TuneScribe

Front end
Model Architecture

Inspiration

Tom and I are huge music lovers!!! I play piano daily and enjoy learning anything from classical to anime piano (ask me to play Animenz' Unravel :) ). Tom is easily the best violinist I've ever met and he has perfect pitch (a skill we ended up using a lot to test our model's quality!). Often after listening to soundtracks in the latest videogames, TV Shows, or movies, me, Tom, and our other musician friends feel inspired to learn the songs that we listen too. However, high quality soundtrack transcriptions for the newest music out there takes a long time to develop because a human must have years of experience in music theory to even create good sheet music. Thus, we decided to we'd use our knowledge of deep learning, specifically semantic segmentation with the U-Net architecture, to create TuneScribe: a web service that generates high quality sheet music within minutes.

What it does

A user can go onto our React website TuneScribe and upload a soundtrack from their favourite videogame or movie and upload it to our backend.
Our Flask backend applies a mel spectrogram using the librosa library to extract frequency-time features from the raw data and feeds it as input to our deep learning model.
Our deep learning model, built in Tensorflow, returns a 2D matrix of shape (timesteps, num_notes = 128), the predictions of whether or not a certain note is playing at a certain time.
Our backend uses mido to generate a midi file from our model predictions and sends a midi file back to the front end
In the React front end, we use the VexFlowJS library to create sheet music for our midi file and the ToneJS library to play the midi file for the user.

How we built it

Data Preprocessing Our model is trained on the MusicNet dataset, an open dataset of 330 classical music recordings consisting of audio from the following instruments: Piano, Violin, Viola, Cello, Clarinet, Bassoon, Horn, Oboe, Flute, Harpsichord, and the String Bass.

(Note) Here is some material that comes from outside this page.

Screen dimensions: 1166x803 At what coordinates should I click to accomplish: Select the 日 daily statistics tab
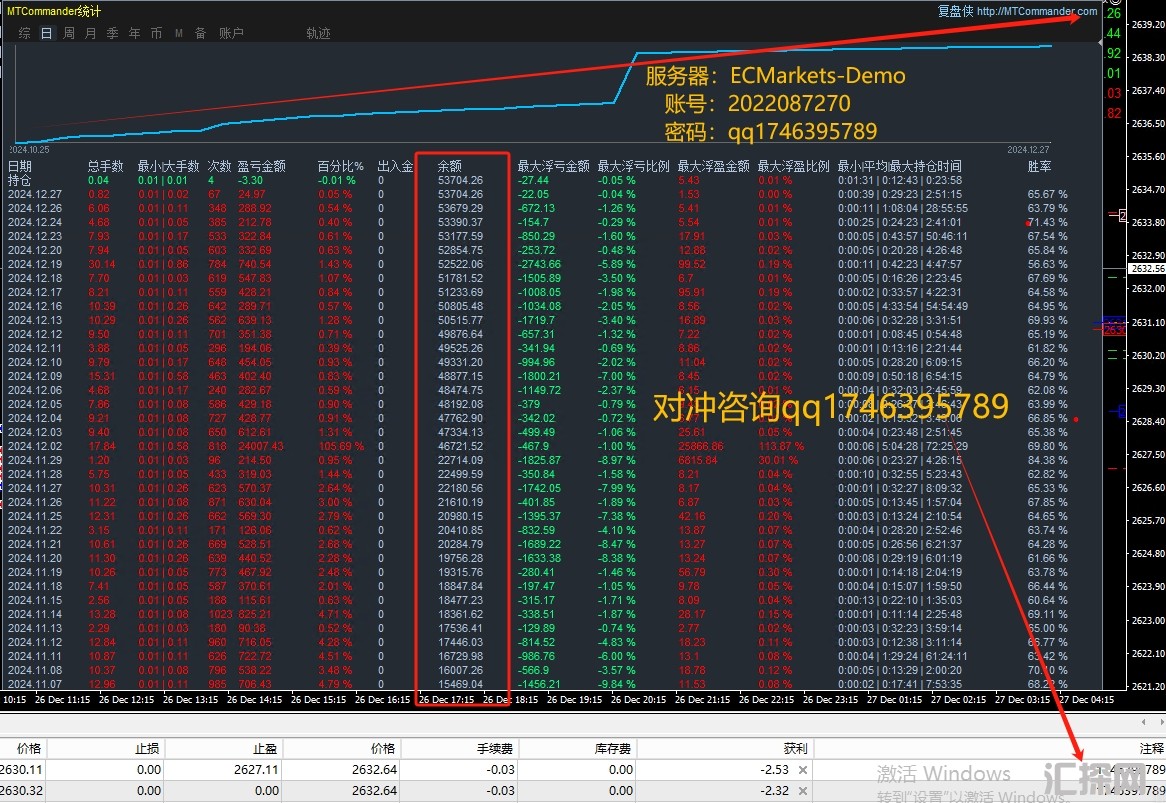(47, 33)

Using the librosa library, we downsample each song to 11025 Hz. This is done because the highest note in the dataset has a frequency of 4096 Hz and by Nyquists Theorem, at least 8192 Hz is needed to accurately sample upto 4096 Hz. Once the audio is downsampled, we apply a mel spectrogram with window size 4096 and hop length 2048 or roughly 4096/11025 ~= 1/3 second time windows. As for our labels, they are downsampled to fit the dimension of the audio. Finally, we prepare the data into (batch_size, 16, 128, 1) mel spectrograms and labels for training in our deep learning model

Machine Learning Our model is based on the U-net architecture. Our motivation is that visually, mel spectrograms kind of look like images where the brightness represents the strength of a frequency playing at a certain time. This reminded us a lot of other semantic segmentation tasks and we thought we could get good results this way. Moreover, traditional architectures use traditional CNN/Transformer architectures. We leverage 4 L4 GPUs for distributed training using modal.com's GPU offerings and free credit and trained our model for 100 epochs with the ADAM optimizer, a learning rate of 0.001, and a learning rate scheduler. After training, we were able to achieve 67% precision and 99% recall on our training dataset.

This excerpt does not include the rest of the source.